Il modello comunitario concepisce il gruppo dei curanti e il gruppo dei pazienti come situato nel contesto di vita quotidiana, come ambito psicoterapeutico globale, articolato al suo interno attraverso momenti e percorsi differenziati. Nonostante il fatto sia sorto come movimento caratterizzato in senso ideologico, al di fuori della cultura psicoanalitica, la comunità è stata adottata da numerosi psicoanalisti, come approccio per la fondazione di esperienze rimaste esemplari nel patrimonio psicoanalitico: un vero e proprio laboratorio privilegiato di ricerca. Basti pensare alle comunità del Cassel Hospital in Inghilterra iniziata da Tom Main negli anni cinquanta, di Les Cèdres in Svizzera diretta da Woodbury negli anni settanta, dei Lieu de Vie a Villerbanne in cui lavora Sassolas e soprattutto all’esperienza della Velotte, sorta nel 1968 e diretta da Racamier a Beçanson.[1]

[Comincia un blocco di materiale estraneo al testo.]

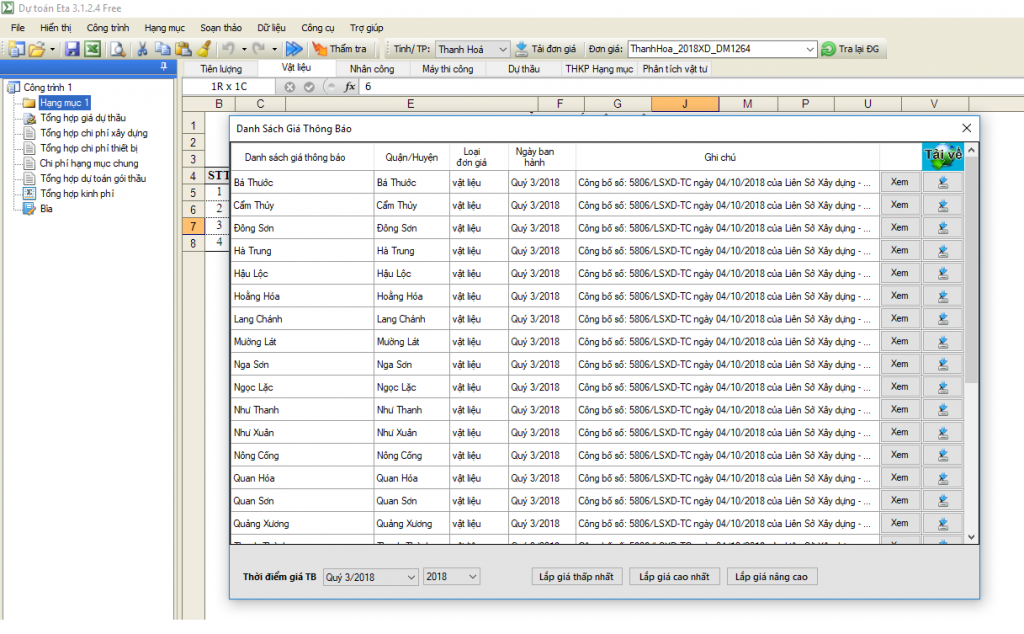Open the Công trình menu
Viewport: 1024px width, 634px height.
coord(108,28)
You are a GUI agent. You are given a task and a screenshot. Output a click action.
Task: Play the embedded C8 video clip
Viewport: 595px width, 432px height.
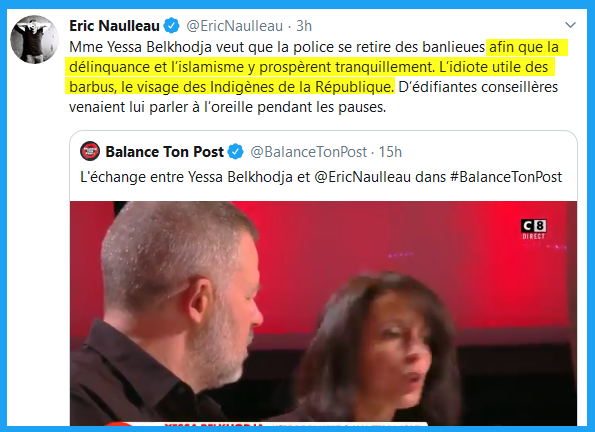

Anche se partendo da contesti molto diversi e da specifiche metodologie cliniche e organizzative, queste comunità presentano elementi comuni di rilevante interesse: innanzitutto la valenza terapeutica di tutte le relazioni e le attività quotidiane svolte in ambito comunitario, il coinvolgimento e la partecipazione di tutte le componenti (medici, infermieri, amministratori, famiglie) alla gestione comunitaria. Un altro elemento è rappresentato dalla responsabilizzazione e attivazione dei pazienti in un clima di accoglimento e di spontanea comunicazione. Infine, ci si impegna sempre a garantire la ritualizzazione di momenti gruppali di autoriflessione, di coordinamento e di decisione dei progetti terapeutici aperti alla comunità nelle sue componenti, o al gruppo degli operatori stessi: alternando a momenti di lavoro indirizzati al singolo paziente con quelli rivolti al piccolo gruppo.[2]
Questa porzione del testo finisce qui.